Note - This is the final dataset that will be used for training the model.
Here is a snapshot of final dataset -
An LSTM model is being used for this dataset. There is an input layer with 100 units, a hidden layer with 100 units, a hidden layer with 50 units and an output layer. Each LSTM layer is followed by a dropout layer with a value of 0.2, which helps to perform regularization and thereby reduce overfitting the model to the training data. Here, 0.2 indicates that 20% of the values will be randomluy sampled and dropped, thereby preventing the model from "over" learning the features of the training data.
A summary of the model can be seen below -
Given below is the model architecture -
Features already present in the dataset were open price, day's high price, day's low price, closing price, volume traded that day and the adjusted closing price.
In order to model the effect of the sentiment of the CEO, Elon Musk's tweets, I incorporated a sentiment score for each day. Apart from this, I computed the log of the return for each day. In addition, the relative strength index (RSI) was used as a short term indicator, moving average convergence divergence (MACD) was used as a long term indicator and the intermediate momentum was computed to be a internmediate price indicator.
RSI = 100 − 100/[1+(Average loss / Average gain)]
I computed the averages over 14 days to keep the RSI as a short term indicator.
MACD = EMA (short period) - EMA (long period)
For these two periods, I have chosen 20 and 200 days respectively, in order to capture a trend over the long term.
Note - EMA = exponential moving average.
Finally, the intermediate momemtum was computed by calculating the moving average over a 60 day period.
Here is how the indicators look visualized (indicators on the y-axis and date on the x-axis) -
As we can see in the above plot, the long and intermediate term indicators are follow a similar trend compared to the close price of the stock. The y-intercept of the indicators are far higher than that of the close price, as expected, since the indicators consider a longer time window in which the TSLA stock does exceptionally well.
It is difficult to notice a trend between the return of TSLA stock and the sentiment, in the above plot. I am hoping to see its helpfulness in the latent space.

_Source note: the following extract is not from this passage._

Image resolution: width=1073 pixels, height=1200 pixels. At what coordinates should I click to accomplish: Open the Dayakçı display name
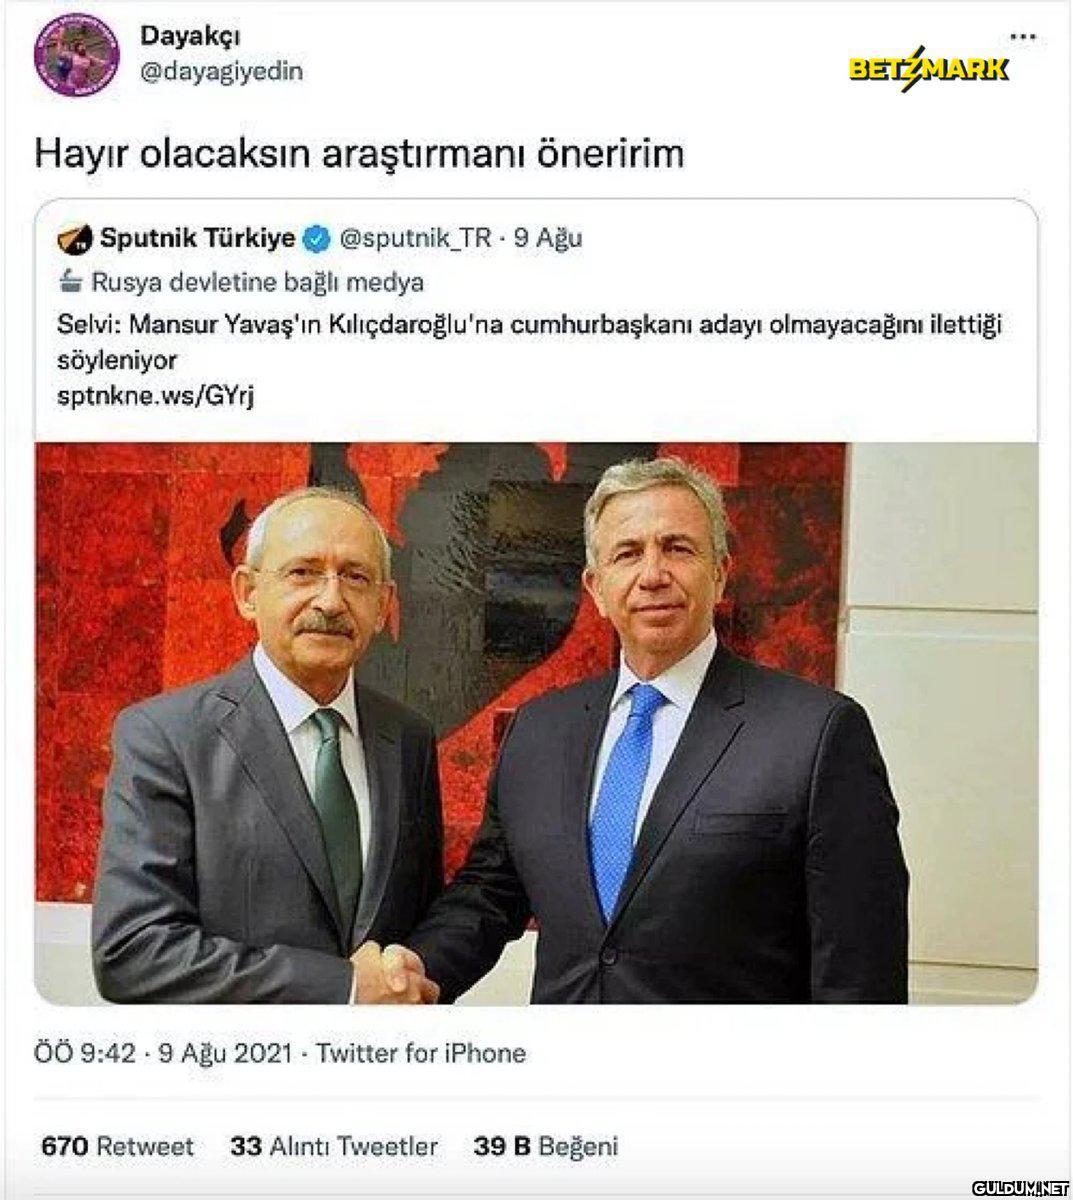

The short term indicator (rsi) does provide some insights into the trend of the close price of TSLA stock, however, due to its short term nature, this is restricted to far smaller windows. In addition, we are able to see a correspondence between the return and the rsi. I am hoping that this will provide short term knowledge of the stock to my model.
- Train-Test split = 70%-30%.
- Validation split on the training data is 35%.
- Sliding window over data = 100 days
- Epochs trained for = 20
- Batch size = 32
- First initialize the above directory structure and the relavent data files.
- Run all cells of these notebooks in the following order -
- Create_Stocks_Dataset.ipynb
- Create_and_Merge_Twitter_Dataset.ipynb
- Feature_Engineering.ipynb
- Model_Training_and_Evaluation.ipynb
Evaluation was done using RMSE. RMSE on the test set = 0.0651
In the plot below, the ground truth close price of the stock over 10 years is provided, along with the predictions of the model on the test set -
Given below is a magnified version of the same -
The model performs quite well on its predictions. This is seen quantitatively, through the low RMSE and qualitatively, through the figures provided above. This illustrates the following -
- The effectiveness of LSTMs in time series forecasting.
- The importance of feature engineering as seen through the use of financial indicators such as RSI and MACD to provide additional knowledge to the model to learn from.
I hope you enjoyed going through the repository!